Records to use Start Marker

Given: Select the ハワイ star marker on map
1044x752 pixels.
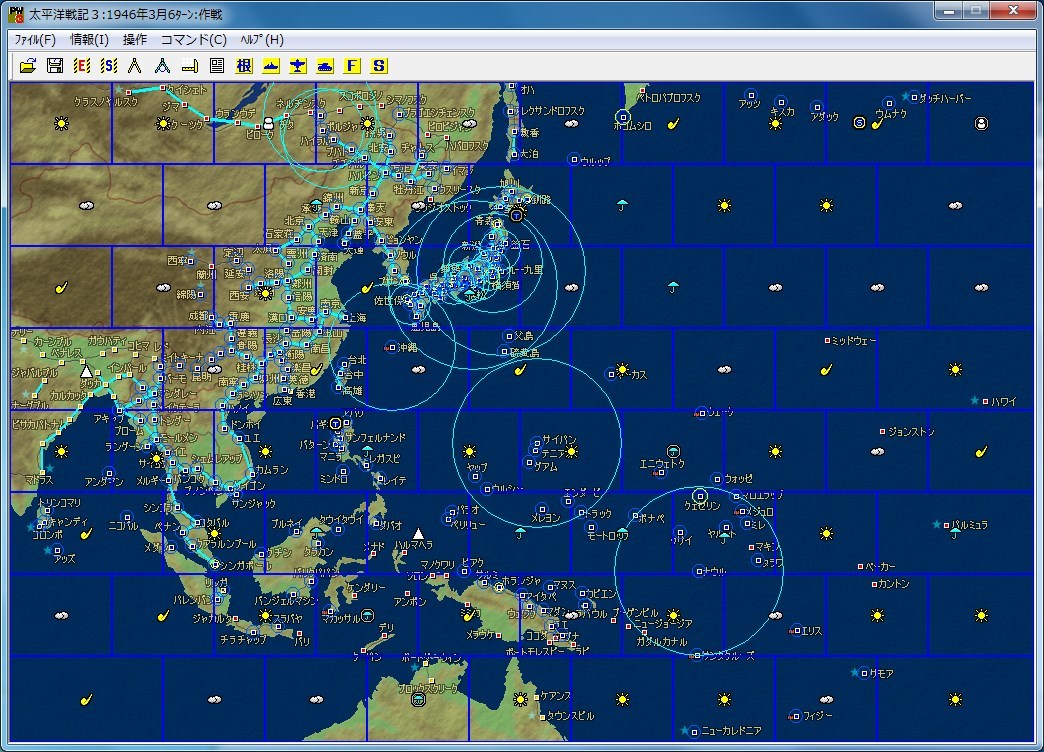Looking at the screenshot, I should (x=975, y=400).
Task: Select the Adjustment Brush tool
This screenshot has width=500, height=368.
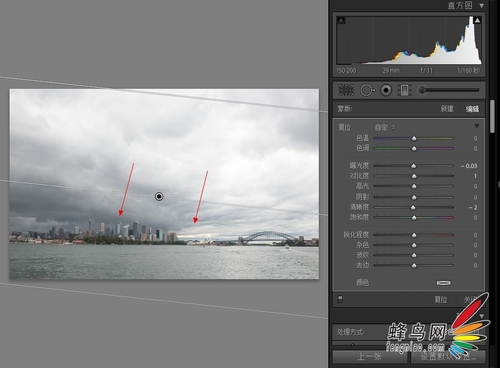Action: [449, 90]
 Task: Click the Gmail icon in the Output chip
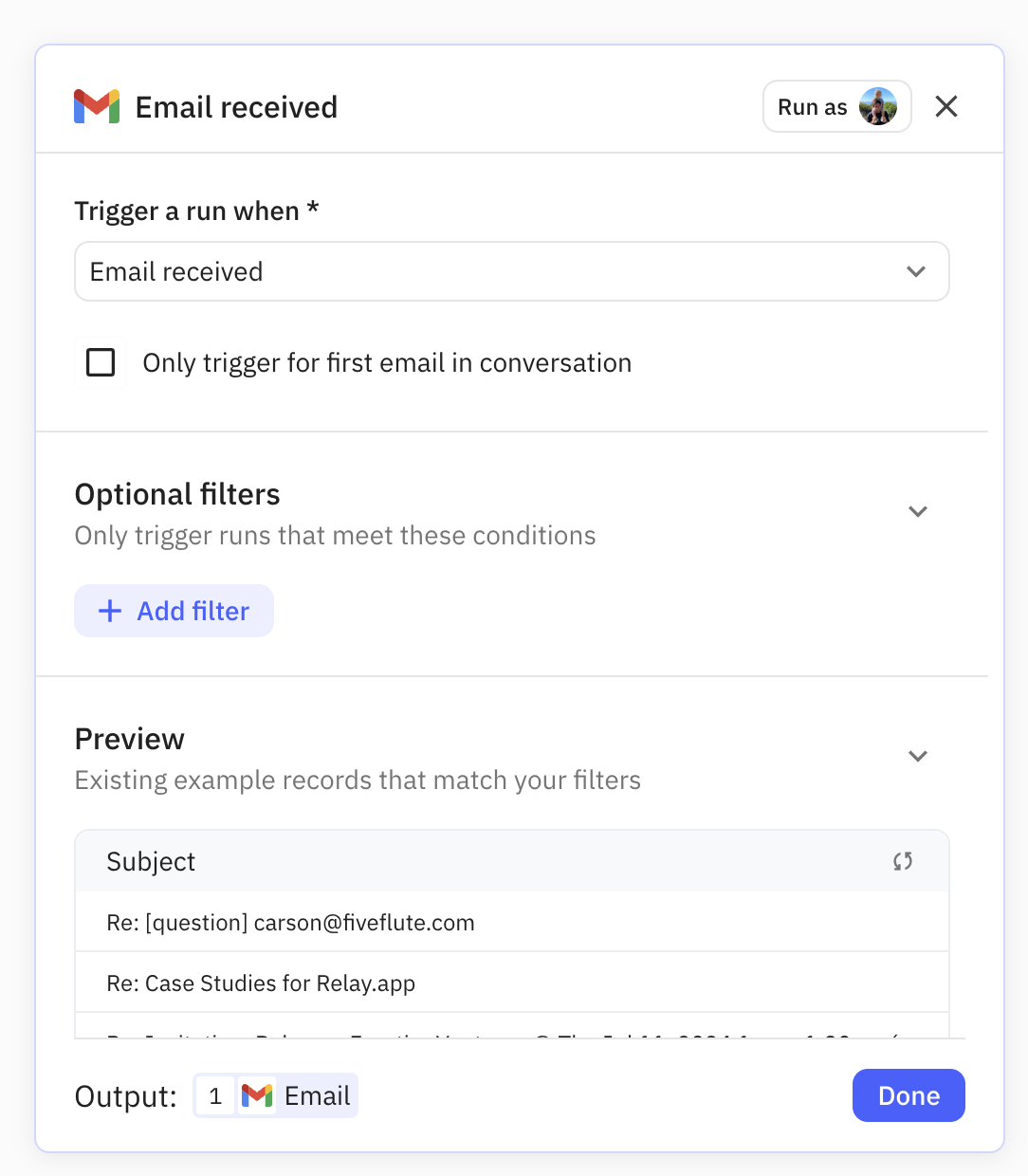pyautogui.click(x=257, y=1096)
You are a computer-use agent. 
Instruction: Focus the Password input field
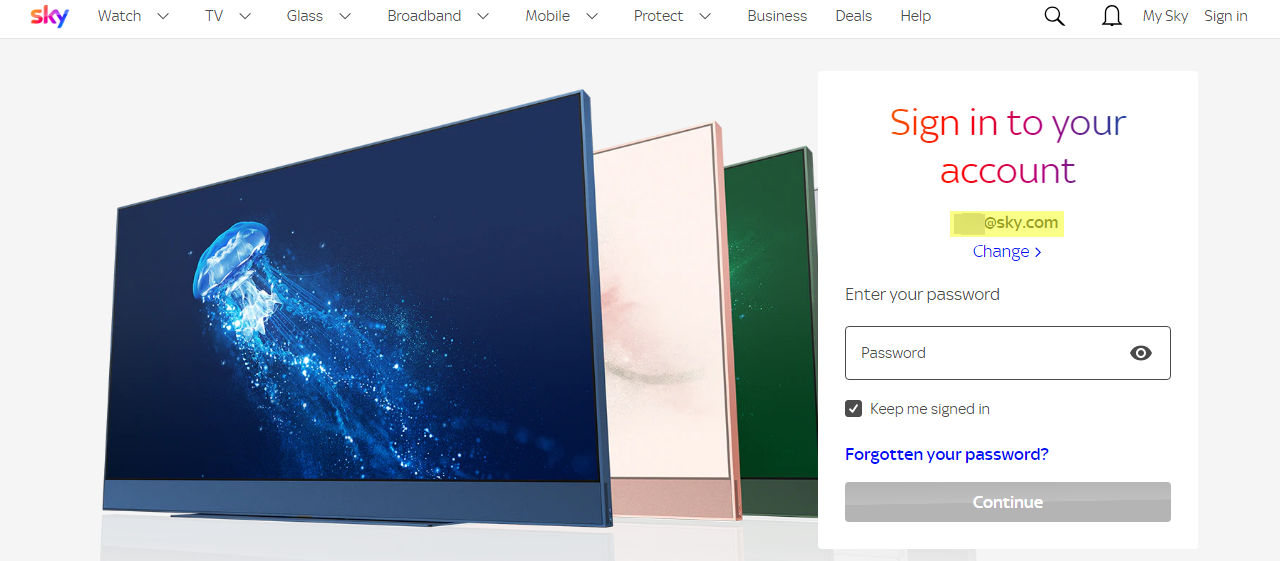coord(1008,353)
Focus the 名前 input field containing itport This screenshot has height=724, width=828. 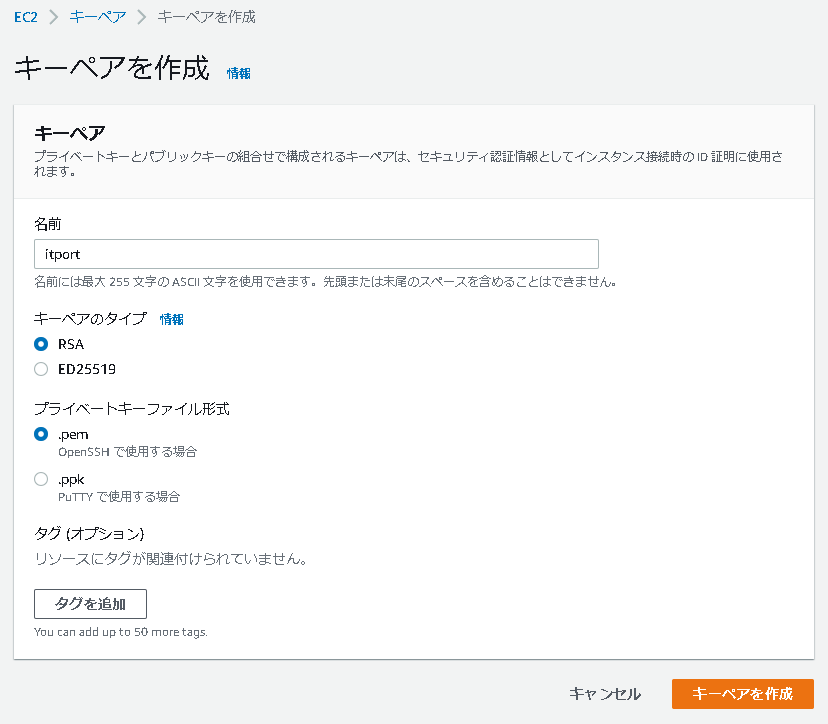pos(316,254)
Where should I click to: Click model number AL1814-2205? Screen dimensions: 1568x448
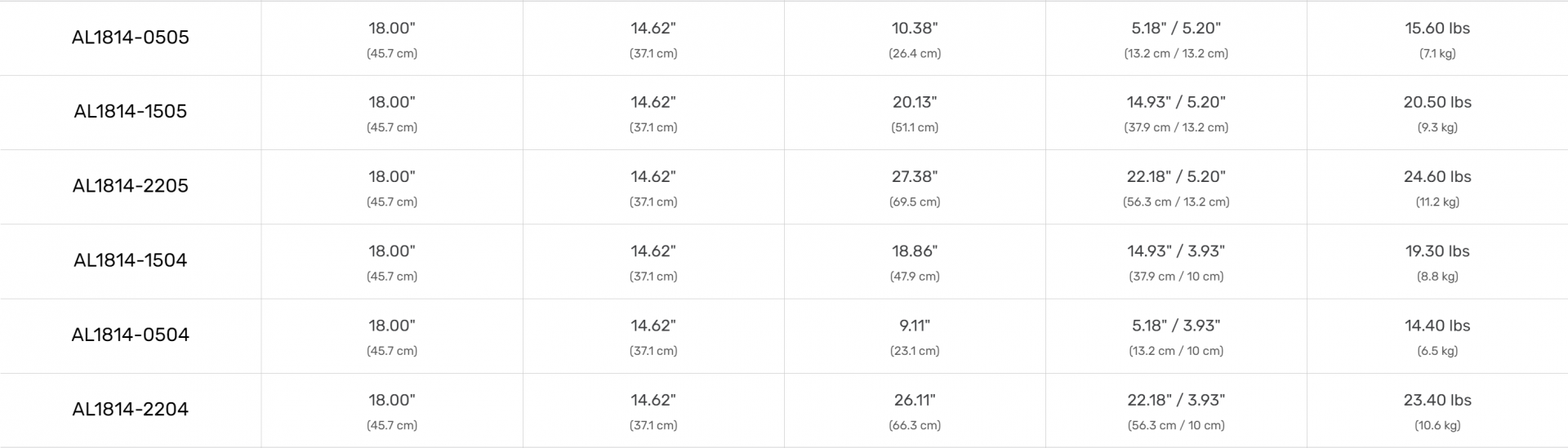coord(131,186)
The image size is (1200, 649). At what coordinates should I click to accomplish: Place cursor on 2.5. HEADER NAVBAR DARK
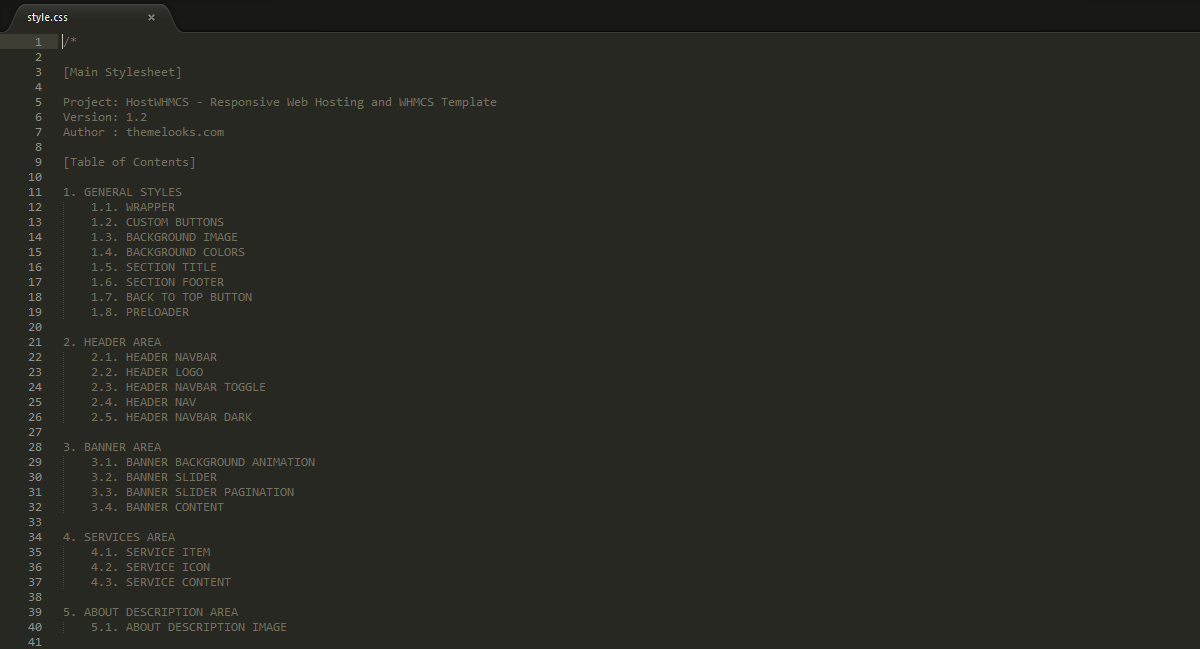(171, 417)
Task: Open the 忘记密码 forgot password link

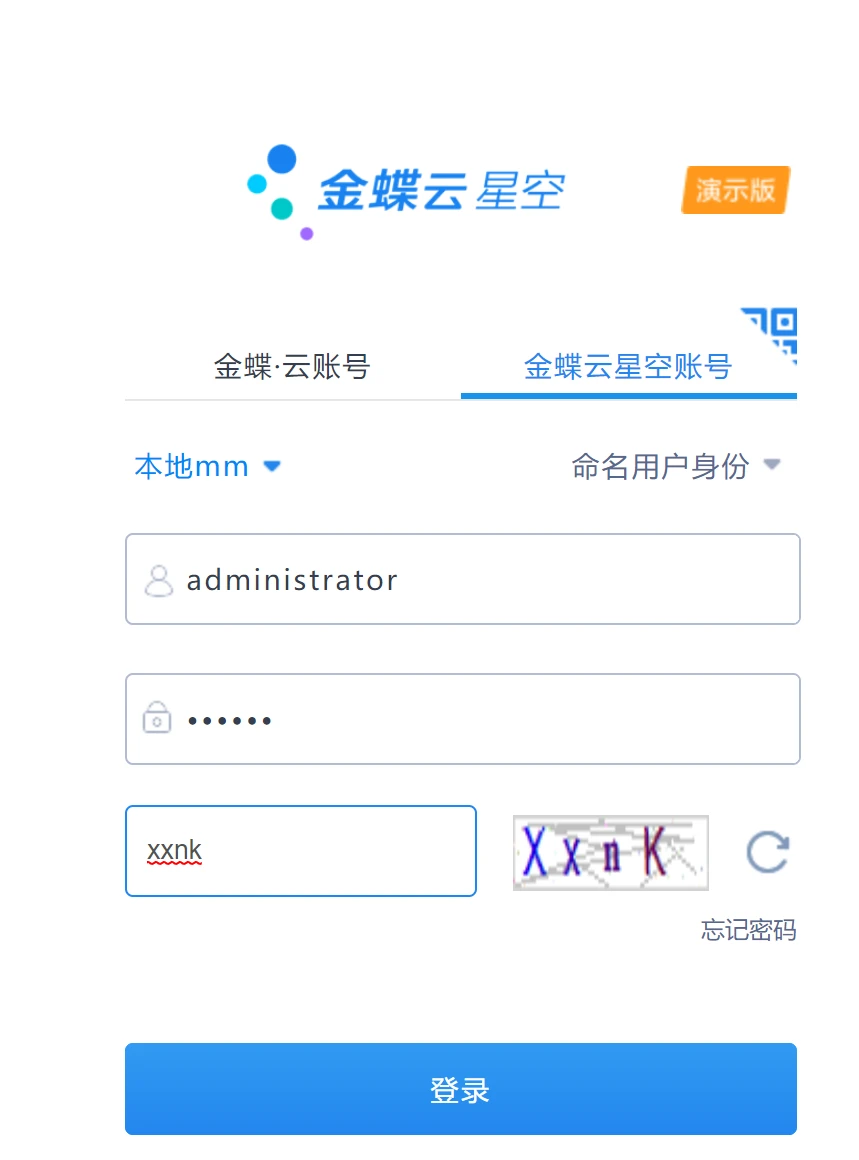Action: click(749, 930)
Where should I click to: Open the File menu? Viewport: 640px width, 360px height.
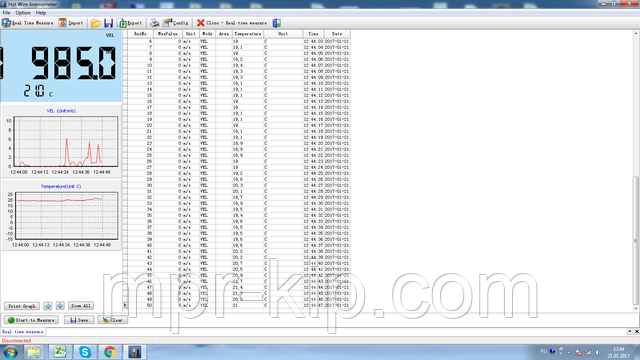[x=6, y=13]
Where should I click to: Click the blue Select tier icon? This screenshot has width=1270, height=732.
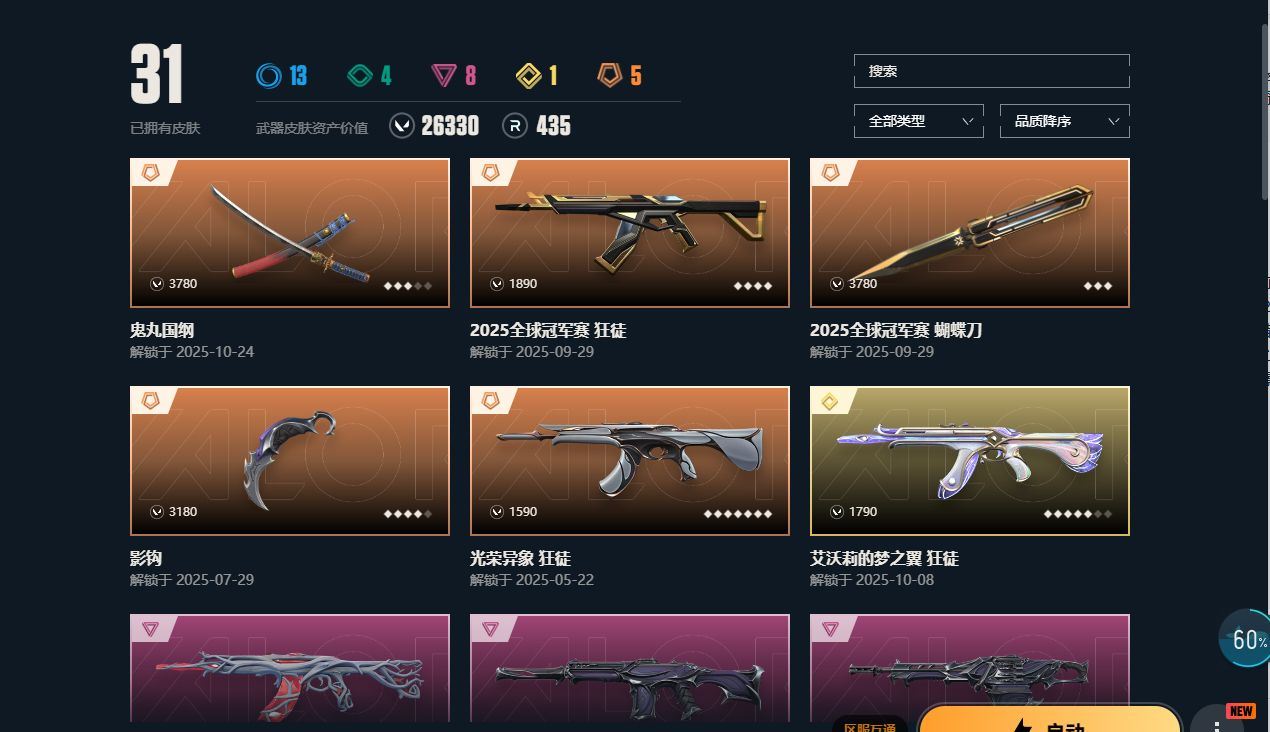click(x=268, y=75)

Records to use End Marker

*To do*
Retype exactly the lines from the one containing "Where should I click to: Open" through the last line of the records above, both included, and leave out any pictures.

*Answer to the problem*
Where should I click to: Open the File menu? Viewport: 640px width, 360px height.
[x=6, y=13]
Where should I click to: Click the blue Select tier icon? This screenshot has width=1270, height=732.
click(x=268, y=75)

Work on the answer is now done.